Мне б стать рабом. Тугая цепь,

бесхлебье, зной, бичи, поножи

и кость, обтянутая кожей,

и боем выжженная степь. 

Мне б смыслом стать, что сотворён

на славу сумрачному миру, 

где в тайну чистого эфира

я высшей силой вознесён. 

Мне б оглянуться на века,

что протекли в голодной смуте.

И обрести себя в минуте

необратимого рывка.

 

 

                          ***

Есть слово люблю. Я шепчу его вам,

покрытым снегами равнинам, холмам.

И даже когда я таинственно сплю,

я не устаю вам шептать, что люблю. 

Омытые солнцем предгорья горят,

лесов полусонных блестящий наряд,

я вижу всё это. И жадно молю,

ты не прекращайся. Поверь, я люблю. 

Далёкого моря бурливый прибой,

бескрайнее небо над чистой землёй,

бессмертные звёзды я в сердце коплю

и радостно, нежно клянусь, что люблю. 

Тропинки родные, желанный порог,

я вас исходил, очертанья дорог.

И к милому дому, дрожа, прикоснусь - 

и в том, что люблю, на вратах распишусь. 

 

 

                        ***

Станет холодно. Мир беспокойный

из пустынно-площадных туманов

вдруг всплывает. Безлицый, беззнойный

тихий торг опустел без обмана. 

Посреди покосившийся рыцарь

безразлично глядит на заходы. 

Он не знает, доколе томиться

и какое там время у года. 

Вот считает последние гроши

заплутавший усталый прохожий. 

Его обувь всё ветше и плоше, 

и мороз по трепещущей коже. 

Может, столб нам расскажет позорный

об истории умоброженья. 

Может ветер, слепой, непокорный,

нам навеет терпенье, смиренье. 

В старых окнах богатого дома

замолкают вечерние звуки.

По кроватям разлилась истома,

не стерпеть беспощадной разлуки. 

Нет шагов. Угасает поверхность

осторожно-площадной картины.

Я кляну беспощадную тесность,

мы с тобой, прежний рыцарь, едины. 

 

 

                        ***

Закружил, завыл холодный ветер,

над холодной вечностью распался. 

Жаль, что я с ним так и не остался

тихой вспышкой рано на рассвете. 

Помнится, как в мутном полумраке

за окном по-пёсьи заливался,

нам давал нечаянные знаки,

с тишиной дремотной препирался. 

А едва завидев нас, смирялся,

осторожно складывая лапы. 

И, крадясь бесшумно, тихой сапой,

к новому прыжку изготовлялся.  

А потом, внезапно налетая,

нас терзал, объятий не жалея,

и тотчас же молкнул, угасая,

над землёй неусыпимо вея. 

Милый мой, холодный, тихий ветер,

ты нас больше вряд ли потревожишь.

Мне б с тобою рано на рассвете

закружить, зарвать, завыть до дрожи.

 

 

                    ***

Вот и ночь. Осенняя колдунья

стелет по дорогам пестроту,

смолкнут растревоженные струны,

отыграв забытую мечту. 

Запылает лист позолочённый, 

на холодной ветке отгорев.

И уснёт, счастливый и влюблённый, 

под окном моим осенний лев. 

Много в предрассветном озаренье

мне дано продумать, проискать, 

много искупительных сомнений

мне дано изведать, испытать. 

Утром тихо-розовые ставни

отомкну — и в белокрылый день

устремлюсь таинственно и плавно,

обманув хохочущую тень.   

 

 

                                    ***

Холодом чистым, хрустальным покрыты просторы. 

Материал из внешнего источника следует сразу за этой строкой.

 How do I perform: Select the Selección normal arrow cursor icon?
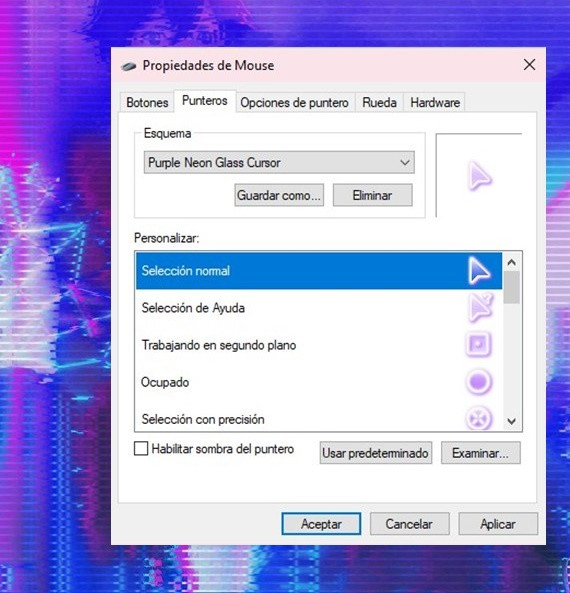click(479, 271)
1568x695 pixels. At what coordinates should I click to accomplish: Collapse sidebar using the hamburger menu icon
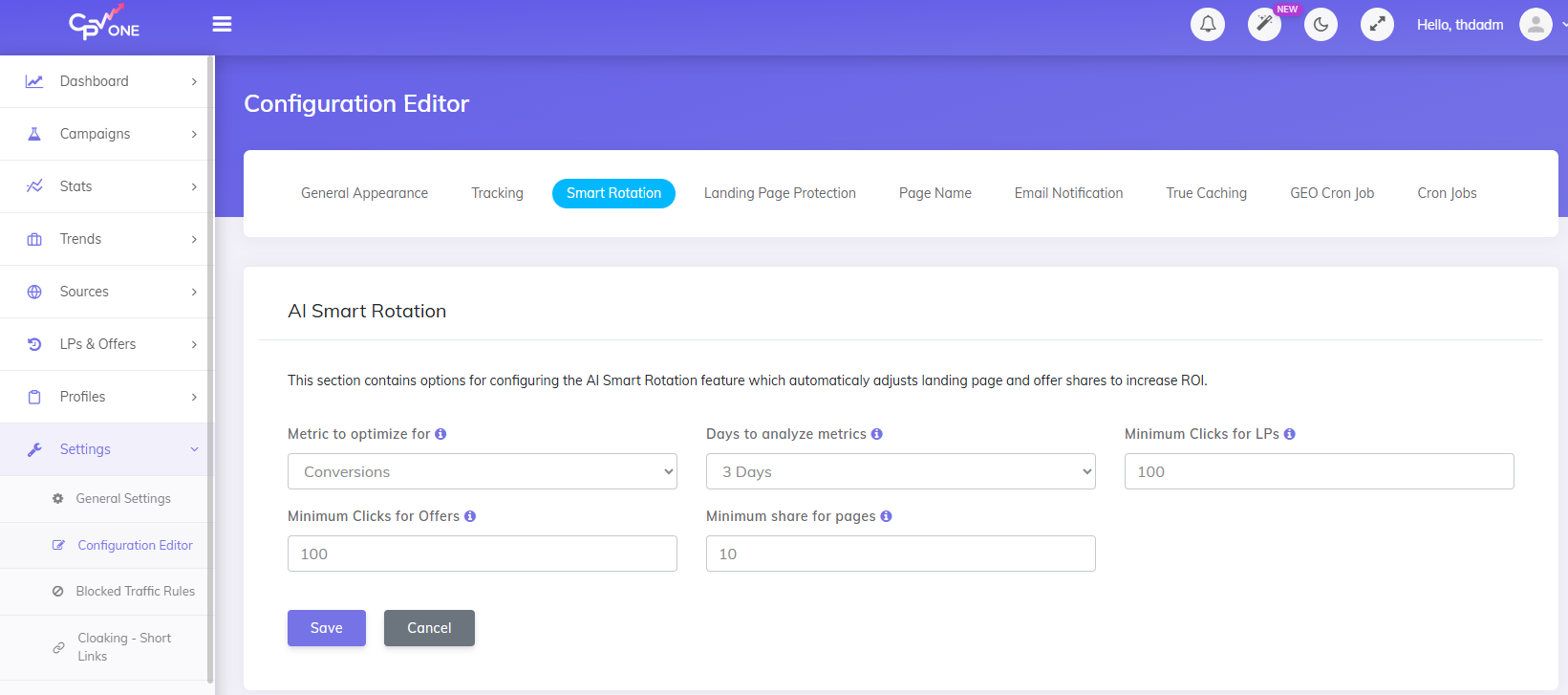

Осень всё так же приветлива и белолица. 

В старом безветренном парке — глухие заборы,

в море дорог кто-то трепетно чертит границы. 

Дуб поределый последние листья отбросил,

пусть догорают в сухом предзакатном пожаре. 

Дай хоть заплакать, слепая бесслёзная осень,

дай помечтать о забытом божественном даре. 

Хочется выйти во двор и с восторгом всмотреться

в те вдохновенные вечностью детские лица. 

Мне б исповедаться им не рассудком, а сердцем,

мне бы опять с упоеньем дышать научиться. 

По запорошенным тропам бреду и гадаю —  

есть ли дорога назад — но не видно ответа. 

Осень, оставь мне лазейку хотя б до рассвета. 

Только вернусь ли обратно — теперь уж не знаю. 

 

 

                       ***

Скрип дверей. Шагов шептанье. 

Чашек звон на кухне сонной. 

В коридоре — расставанье,

время гонит неуклонно. 

Запах хлеба или чая 

с нами в этот день пребудет.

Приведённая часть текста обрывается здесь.